Free cationic polymer can be toxic to marine organisms. When the cationic polymer is adsorbed on solids, the polymer is no longer toxic.

The Amoco bead test allows the amount of active cationic polymer to be monitored at all times and will identify when the polymer is depleted and rendered nontoxic. Excess polymer can be removed from the fluid by the addition of prehydrated bentonite.
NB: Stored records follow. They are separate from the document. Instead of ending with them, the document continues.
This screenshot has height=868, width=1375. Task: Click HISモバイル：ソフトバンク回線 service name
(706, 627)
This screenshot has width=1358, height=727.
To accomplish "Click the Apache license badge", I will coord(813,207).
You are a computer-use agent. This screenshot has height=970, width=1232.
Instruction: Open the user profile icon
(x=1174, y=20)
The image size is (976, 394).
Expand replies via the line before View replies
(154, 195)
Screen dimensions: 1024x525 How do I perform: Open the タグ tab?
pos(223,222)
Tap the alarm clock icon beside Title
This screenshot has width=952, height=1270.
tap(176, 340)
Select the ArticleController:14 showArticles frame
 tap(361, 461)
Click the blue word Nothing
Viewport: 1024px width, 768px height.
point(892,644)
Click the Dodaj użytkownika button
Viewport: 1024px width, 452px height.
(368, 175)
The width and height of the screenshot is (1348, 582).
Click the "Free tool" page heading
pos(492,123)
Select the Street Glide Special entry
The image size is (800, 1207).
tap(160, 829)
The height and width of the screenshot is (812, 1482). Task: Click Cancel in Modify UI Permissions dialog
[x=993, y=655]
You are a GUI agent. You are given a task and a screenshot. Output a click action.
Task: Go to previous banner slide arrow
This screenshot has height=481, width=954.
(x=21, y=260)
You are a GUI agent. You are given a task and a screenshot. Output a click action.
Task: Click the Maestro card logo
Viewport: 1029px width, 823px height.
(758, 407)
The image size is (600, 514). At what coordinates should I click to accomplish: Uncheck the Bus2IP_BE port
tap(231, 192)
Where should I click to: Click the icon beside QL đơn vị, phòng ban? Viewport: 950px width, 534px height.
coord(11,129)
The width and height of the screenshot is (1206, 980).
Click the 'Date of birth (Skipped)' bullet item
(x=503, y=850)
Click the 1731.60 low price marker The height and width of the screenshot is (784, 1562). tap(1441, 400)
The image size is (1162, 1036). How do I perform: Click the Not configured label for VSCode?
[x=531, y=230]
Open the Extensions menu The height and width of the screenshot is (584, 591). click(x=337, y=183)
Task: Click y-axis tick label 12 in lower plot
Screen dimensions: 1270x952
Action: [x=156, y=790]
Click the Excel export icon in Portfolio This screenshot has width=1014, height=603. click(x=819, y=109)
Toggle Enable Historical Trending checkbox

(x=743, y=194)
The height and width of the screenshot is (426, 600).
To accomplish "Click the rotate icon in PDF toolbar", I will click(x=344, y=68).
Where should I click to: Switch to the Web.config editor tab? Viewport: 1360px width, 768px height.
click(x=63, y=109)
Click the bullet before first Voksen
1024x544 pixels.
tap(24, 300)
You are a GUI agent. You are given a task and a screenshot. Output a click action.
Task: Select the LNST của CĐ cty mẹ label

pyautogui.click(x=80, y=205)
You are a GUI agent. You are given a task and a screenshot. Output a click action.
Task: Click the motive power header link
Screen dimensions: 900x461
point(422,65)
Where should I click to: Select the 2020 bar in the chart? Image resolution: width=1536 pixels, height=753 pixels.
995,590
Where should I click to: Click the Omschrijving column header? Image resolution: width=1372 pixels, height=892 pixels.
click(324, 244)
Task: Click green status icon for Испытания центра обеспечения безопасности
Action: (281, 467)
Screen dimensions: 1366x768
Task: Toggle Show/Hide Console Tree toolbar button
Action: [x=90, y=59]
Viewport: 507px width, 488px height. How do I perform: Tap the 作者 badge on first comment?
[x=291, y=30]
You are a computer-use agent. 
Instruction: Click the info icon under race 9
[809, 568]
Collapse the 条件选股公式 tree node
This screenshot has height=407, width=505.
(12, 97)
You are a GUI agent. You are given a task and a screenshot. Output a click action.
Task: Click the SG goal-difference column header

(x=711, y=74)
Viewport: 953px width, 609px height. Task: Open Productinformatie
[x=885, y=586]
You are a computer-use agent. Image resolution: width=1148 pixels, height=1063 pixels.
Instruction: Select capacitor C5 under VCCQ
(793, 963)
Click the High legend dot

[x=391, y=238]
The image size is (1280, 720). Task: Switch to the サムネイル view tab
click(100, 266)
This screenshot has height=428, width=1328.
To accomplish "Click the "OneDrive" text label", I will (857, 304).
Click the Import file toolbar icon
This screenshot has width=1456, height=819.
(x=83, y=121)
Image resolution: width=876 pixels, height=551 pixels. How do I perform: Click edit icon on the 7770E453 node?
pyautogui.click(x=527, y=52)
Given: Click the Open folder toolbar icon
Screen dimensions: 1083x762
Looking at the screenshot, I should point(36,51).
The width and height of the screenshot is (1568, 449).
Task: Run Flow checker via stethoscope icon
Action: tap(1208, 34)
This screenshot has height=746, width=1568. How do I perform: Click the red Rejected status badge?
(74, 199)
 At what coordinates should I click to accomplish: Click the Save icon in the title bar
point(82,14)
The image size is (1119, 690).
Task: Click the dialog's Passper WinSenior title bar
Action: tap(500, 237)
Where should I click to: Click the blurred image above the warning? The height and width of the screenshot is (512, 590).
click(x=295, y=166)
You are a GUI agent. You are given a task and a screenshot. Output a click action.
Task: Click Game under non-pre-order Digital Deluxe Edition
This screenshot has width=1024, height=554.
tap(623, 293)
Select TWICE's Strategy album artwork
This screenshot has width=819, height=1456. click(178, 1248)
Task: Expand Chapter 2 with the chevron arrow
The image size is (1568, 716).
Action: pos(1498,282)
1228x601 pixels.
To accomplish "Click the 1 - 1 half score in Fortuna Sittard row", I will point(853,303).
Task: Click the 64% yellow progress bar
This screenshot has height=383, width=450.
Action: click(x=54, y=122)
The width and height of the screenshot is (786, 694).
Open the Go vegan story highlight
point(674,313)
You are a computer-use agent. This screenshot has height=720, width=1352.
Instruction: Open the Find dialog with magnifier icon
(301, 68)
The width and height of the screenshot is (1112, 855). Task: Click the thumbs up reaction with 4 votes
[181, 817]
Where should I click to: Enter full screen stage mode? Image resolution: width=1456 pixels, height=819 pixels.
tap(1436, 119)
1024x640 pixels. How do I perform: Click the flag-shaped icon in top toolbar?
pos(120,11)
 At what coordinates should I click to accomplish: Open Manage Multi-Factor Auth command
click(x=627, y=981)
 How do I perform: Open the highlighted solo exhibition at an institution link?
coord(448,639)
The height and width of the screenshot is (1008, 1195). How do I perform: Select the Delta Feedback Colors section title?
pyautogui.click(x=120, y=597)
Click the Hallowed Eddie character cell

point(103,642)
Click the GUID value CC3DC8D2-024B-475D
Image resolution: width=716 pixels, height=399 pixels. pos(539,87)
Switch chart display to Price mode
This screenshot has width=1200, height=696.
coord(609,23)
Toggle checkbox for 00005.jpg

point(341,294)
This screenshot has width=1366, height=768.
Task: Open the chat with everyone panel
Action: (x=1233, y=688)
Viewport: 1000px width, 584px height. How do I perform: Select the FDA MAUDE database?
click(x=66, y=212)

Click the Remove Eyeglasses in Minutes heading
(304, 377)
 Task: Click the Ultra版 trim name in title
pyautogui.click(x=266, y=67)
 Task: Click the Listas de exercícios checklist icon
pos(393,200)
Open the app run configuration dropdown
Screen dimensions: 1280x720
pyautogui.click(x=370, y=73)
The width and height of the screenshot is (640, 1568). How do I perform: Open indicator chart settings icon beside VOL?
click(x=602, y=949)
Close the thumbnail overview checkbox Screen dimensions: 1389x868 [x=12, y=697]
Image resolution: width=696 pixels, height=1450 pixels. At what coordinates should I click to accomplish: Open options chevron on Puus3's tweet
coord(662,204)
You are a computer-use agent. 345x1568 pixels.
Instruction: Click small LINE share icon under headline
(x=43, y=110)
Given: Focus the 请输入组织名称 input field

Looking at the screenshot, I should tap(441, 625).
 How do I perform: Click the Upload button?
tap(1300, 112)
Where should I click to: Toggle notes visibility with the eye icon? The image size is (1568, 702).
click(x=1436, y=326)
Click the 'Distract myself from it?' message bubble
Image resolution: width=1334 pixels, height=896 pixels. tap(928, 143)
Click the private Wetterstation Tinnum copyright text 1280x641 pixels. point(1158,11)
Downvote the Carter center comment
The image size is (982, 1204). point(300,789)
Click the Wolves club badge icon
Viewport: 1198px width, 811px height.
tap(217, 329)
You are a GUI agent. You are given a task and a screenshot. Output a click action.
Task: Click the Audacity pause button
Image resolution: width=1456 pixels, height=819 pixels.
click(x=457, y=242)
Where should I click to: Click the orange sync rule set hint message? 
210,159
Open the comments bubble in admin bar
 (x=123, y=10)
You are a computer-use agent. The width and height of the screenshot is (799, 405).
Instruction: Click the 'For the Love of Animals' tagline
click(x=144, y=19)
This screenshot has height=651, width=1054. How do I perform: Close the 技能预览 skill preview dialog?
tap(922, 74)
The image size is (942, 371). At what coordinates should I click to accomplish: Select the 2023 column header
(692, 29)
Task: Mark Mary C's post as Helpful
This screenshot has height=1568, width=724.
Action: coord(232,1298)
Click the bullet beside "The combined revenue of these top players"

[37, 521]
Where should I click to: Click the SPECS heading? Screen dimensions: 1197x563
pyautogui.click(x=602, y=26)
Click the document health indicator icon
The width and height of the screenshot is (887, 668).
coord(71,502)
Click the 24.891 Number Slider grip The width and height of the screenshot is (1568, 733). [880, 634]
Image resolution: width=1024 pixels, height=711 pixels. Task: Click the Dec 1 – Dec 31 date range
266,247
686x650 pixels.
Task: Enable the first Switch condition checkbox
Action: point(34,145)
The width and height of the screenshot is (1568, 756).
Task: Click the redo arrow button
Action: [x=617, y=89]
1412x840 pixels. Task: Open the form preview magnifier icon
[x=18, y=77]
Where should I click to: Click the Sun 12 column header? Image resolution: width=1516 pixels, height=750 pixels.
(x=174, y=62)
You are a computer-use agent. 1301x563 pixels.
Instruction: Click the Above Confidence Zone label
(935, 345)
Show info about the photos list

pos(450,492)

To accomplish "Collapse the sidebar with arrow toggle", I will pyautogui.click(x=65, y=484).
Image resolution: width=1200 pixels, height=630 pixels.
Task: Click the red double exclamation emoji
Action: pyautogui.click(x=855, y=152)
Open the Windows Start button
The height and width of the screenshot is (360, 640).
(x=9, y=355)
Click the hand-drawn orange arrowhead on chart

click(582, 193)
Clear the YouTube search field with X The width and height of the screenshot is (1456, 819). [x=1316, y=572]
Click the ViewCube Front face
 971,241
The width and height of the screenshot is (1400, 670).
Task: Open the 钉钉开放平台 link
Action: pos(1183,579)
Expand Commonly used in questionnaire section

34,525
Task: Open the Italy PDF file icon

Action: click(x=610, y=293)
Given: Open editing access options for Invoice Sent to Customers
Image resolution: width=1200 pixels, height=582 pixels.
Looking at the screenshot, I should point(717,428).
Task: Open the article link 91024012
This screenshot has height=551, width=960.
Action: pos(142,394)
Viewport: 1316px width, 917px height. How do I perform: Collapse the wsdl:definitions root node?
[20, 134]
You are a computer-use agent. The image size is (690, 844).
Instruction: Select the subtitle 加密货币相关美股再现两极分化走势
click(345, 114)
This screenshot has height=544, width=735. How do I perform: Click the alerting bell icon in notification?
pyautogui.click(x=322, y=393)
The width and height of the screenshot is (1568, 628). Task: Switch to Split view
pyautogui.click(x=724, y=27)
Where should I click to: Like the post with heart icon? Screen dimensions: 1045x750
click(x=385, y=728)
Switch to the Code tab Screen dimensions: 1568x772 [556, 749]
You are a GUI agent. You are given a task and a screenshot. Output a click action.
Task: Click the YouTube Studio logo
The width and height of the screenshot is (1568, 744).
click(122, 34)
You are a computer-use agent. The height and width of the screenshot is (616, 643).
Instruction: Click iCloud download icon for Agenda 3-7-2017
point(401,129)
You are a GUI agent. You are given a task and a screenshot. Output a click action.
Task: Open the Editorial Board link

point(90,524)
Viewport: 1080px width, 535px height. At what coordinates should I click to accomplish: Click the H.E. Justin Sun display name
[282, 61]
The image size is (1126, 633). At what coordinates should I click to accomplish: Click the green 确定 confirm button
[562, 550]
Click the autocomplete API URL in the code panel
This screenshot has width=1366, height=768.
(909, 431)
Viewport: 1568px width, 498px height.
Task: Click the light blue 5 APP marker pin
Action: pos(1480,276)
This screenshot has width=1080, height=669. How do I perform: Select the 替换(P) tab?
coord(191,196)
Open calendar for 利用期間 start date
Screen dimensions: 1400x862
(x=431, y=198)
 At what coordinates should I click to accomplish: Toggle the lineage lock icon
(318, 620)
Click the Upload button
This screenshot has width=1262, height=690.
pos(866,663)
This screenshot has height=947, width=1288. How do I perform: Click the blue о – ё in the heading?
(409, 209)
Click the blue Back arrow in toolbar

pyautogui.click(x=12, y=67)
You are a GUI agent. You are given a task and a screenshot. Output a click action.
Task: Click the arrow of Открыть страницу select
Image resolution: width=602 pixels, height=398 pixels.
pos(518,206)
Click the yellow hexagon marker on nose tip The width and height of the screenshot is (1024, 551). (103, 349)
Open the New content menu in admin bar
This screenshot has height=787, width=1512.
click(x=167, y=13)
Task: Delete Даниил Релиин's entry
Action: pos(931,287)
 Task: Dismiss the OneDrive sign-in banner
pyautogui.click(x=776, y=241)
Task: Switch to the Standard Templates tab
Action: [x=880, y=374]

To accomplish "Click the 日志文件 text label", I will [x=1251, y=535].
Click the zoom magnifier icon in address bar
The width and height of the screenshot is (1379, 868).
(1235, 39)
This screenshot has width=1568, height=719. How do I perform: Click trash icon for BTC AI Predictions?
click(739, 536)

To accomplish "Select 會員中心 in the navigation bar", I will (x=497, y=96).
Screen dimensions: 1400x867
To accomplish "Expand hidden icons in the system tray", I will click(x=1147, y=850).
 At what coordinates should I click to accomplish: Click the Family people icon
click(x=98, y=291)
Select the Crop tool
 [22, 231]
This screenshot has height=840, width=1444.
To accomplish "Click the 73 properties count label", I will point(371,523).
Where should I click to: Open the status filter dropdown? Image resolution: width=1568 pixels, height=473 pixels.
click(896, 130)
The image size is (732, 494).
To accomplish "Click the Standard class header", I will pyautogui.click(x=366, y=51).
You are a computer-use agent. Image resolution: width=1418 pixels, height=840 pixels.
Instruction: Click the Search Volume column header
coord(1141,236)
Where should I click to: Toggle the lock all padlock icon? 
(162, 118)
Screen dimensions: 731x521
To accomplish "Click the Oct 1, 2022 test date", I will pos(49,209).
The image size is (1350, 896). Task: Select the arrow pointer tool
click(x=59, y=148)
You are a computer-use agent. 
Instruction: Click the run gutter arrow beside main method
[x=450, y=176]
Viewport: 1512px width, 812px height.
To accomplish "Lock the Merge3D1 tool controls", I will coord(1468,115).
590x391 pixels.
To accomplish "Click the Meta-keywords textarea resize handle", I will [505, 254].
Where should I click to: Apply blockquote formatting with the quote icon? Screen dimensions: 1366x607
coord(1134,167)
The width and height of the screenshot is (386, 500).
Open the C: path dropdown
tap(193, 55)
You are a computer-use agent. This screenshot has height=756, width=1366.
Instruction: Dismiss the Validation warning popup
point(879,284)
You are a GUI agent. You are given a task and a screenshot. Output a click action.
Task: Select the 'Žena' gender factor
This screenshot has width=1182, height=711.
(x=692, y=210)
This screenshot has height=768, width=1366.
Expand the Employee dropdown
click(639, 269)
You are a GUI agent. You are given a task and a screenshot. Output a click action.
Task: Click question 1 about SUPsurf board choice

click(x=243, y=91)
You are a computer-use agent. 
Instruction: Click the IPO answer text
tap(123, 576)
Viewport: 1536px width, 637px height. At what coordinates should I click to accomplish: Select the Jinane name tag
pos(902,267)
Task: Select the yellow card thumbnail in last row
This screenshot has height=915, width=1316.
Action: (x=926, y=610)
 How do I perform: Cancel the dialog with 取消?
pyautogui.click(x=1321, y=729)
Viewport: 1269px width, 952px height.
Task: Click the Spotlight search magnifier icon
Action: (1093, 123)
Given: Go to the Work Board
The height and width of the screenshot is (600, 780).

Research is in progress to understand the toxicity issues with this system.

ACKNOWLEDGMENT

The authors would like to thank the drilling staffs at Amoco Norway Oil Co. and Amoco (U.K.) Exploration Co. (London and Aberdeen), for field testing the CBF system in the North Sea, and Amoco Production Co. for permission to publish this article.

REFERENCES

  1. Beihoffer, T.W., Dorrough, D.S., and Schmidt, D.D., Paper IADC/SPE 19953, presented at the 1990 IADC/SPE Drilling Conference, Houston.

  2. Kadaster, A.G., Guild, G.J., Hanni, G.L., and Schmidt, D.D., Paper SPE 19531, presented at the 64th Annual Technical Conference of the SPE, San Antonio, 1989.

  3. Gray, G.R., Darley, H.C.H., Composition and Properties of Oil Well Drilling Fluids, Gulf Publishing Co., Houston, 1980.

  4. Beihoffer, T.W., Dorrough, D.S., and Schmidt, D.D., Paper SPE 18032, presented at the 63rd Annual Technical Conference of the Society of Petroleum Engineers, Houston, 1988.

  5. Theng, B.K.G., Formation and Properties of Clay-Polymer Complexes, Elsevier Publishing Co., Amsterdam, 19,-9.

  6. Parazak, D.P., Burkhardt, C.W., McCarthy, K.J., and Stehlin, M.P., Journal of Colloid Interface Science, Vol. 123, No. 59, 1987.

  7. Borchardt, J.K., ACS Symposium Series 396; Oil-Field Chemistry, Enhanced Recovery and Production Stimulation, American Chemical Society, Washington D.C., p. 204, 1989.

  8. API RP 131, Recommended Practice Standard Procedure for Laboratory Testing Drilling Fluids, American Petroleum Institute, Washington D.C., p. 35, 1990.